Over the last two years, we’ve all had to radically adjust how we meet and collaborate as most information workers transitioned to remote work. Almost overnight, in-person and hybrid meetings moved online. Even daily interactions with colleagues morphed into online meetings, resulting in a 58 percent increase in Microsoft Teams meetings usage at Microsoft. For better or worse, “virtual coffee chats” became the new normal, and the water cooler moved online.

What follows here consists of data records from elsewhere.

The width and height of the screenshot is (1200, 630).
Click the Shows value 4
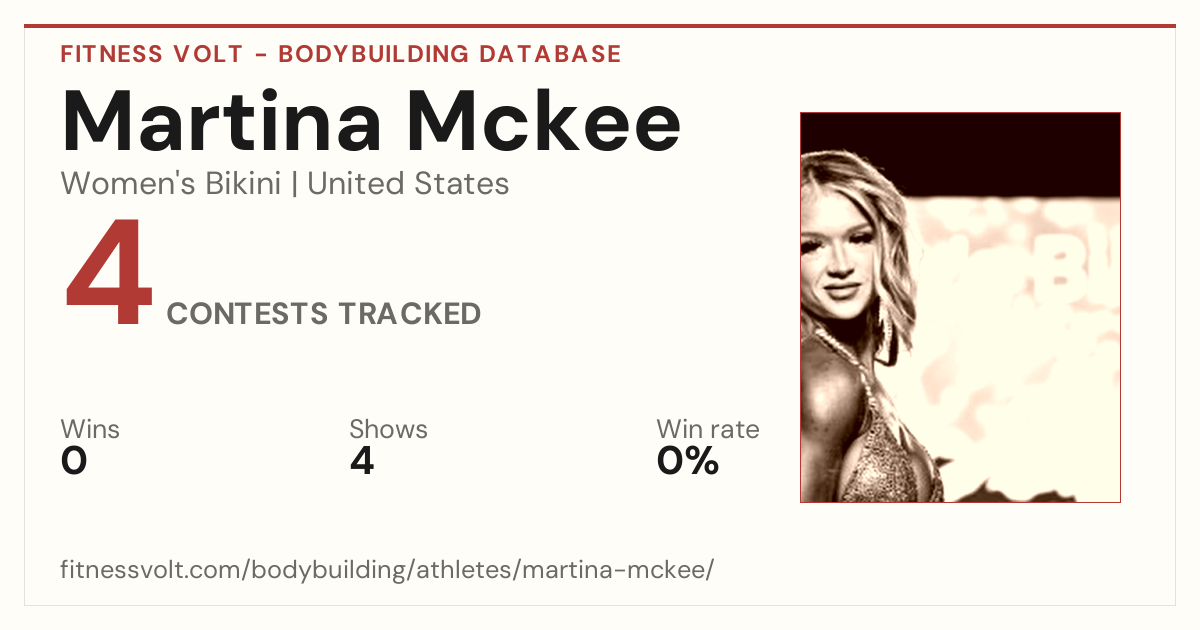tap(362, 461)
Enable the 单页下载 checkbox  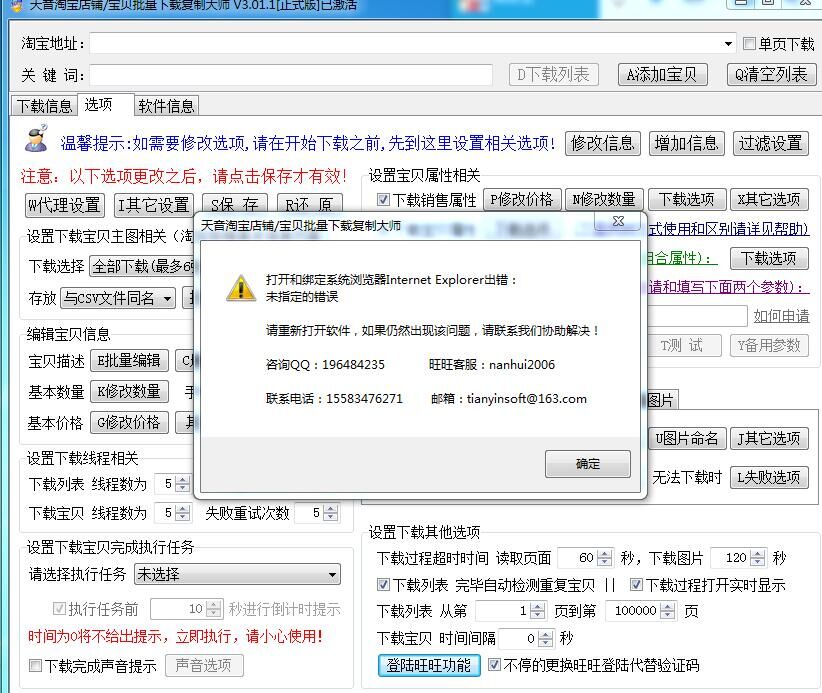tap(750, 44)
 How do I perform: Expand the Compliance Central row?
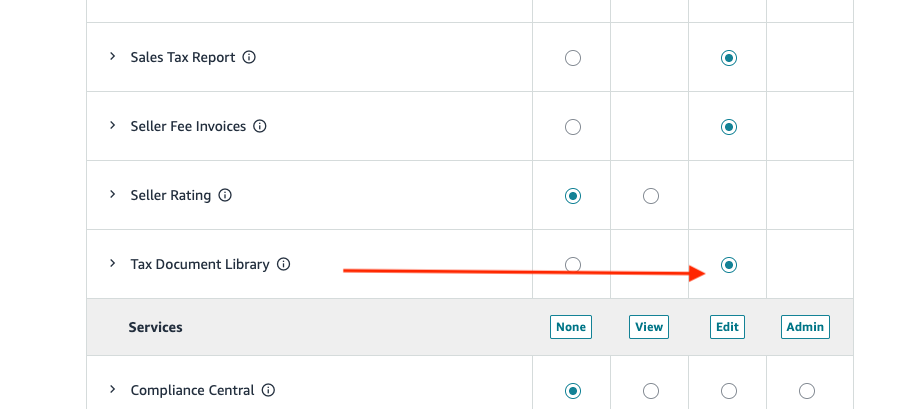pyautogui.click(x=112, y=389)
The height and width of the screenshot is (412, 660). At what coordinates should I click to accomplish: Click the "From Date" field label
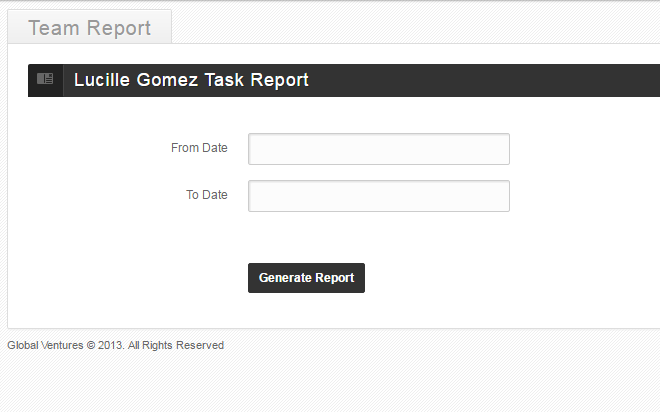click(199, 148)
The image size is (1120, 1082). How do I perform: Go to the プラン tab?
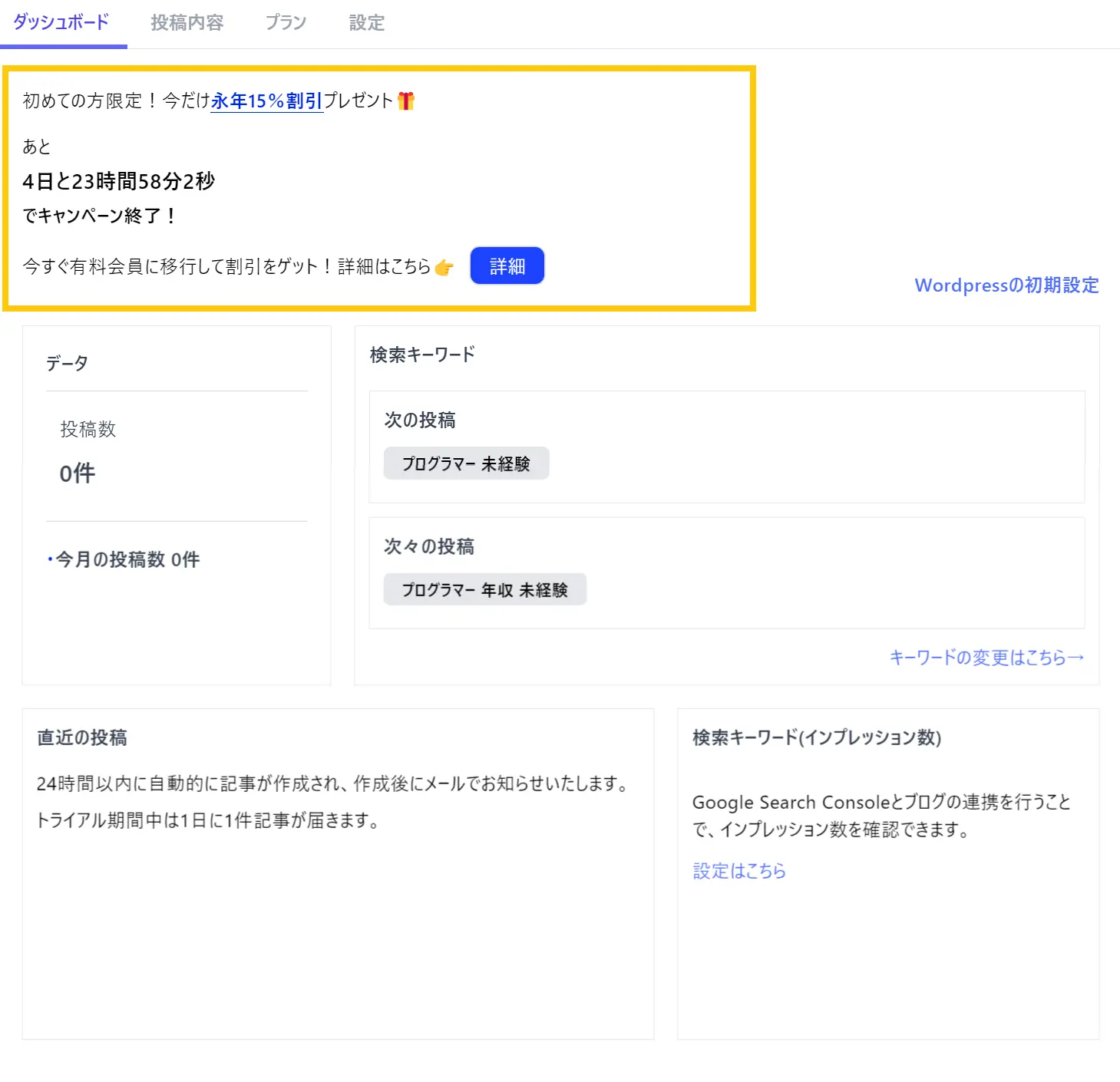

Researchers at Microsoft and across the industry have worked hard to understand the impact of these changes and to determine how to improve meetings so they achieve their purpose through empowered participants. One of these large studies came to an interesting conclusion: the odds of a meeting being rated as effective are two times higher if attendees say the meeting was inclusive, and more than three times higher when attendees feel comfortable participating.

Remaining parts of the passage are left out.